Return the entries in their entirety, precisely as given.

□ □ □ □ □

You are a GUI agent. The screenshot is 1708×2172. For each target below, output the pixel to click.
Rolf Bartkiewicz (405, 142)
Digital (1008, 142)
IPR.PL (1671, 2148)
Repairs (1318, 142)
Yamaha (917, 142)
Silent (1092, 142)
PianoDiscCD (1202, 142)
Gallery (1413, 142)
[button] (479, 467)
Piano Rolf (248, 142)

□ □ □ □ □

▶ _Result of the exercise_
You are a GUI agent. The screenshot is 1708×2172. For each target below, output the pixel to click.
Rolf Bartkiewicz (405, 142)
Digital (1008, 142)
IPR.PL (1671, 2148)
Repairs (1318, 142)
Yamaha (917, 142)
Silent (1092, 142)
PianoDiscCD (1202, 142)
Gallery (1413, 142)
[button] (479, 467)
Piano Rolf (248, 142)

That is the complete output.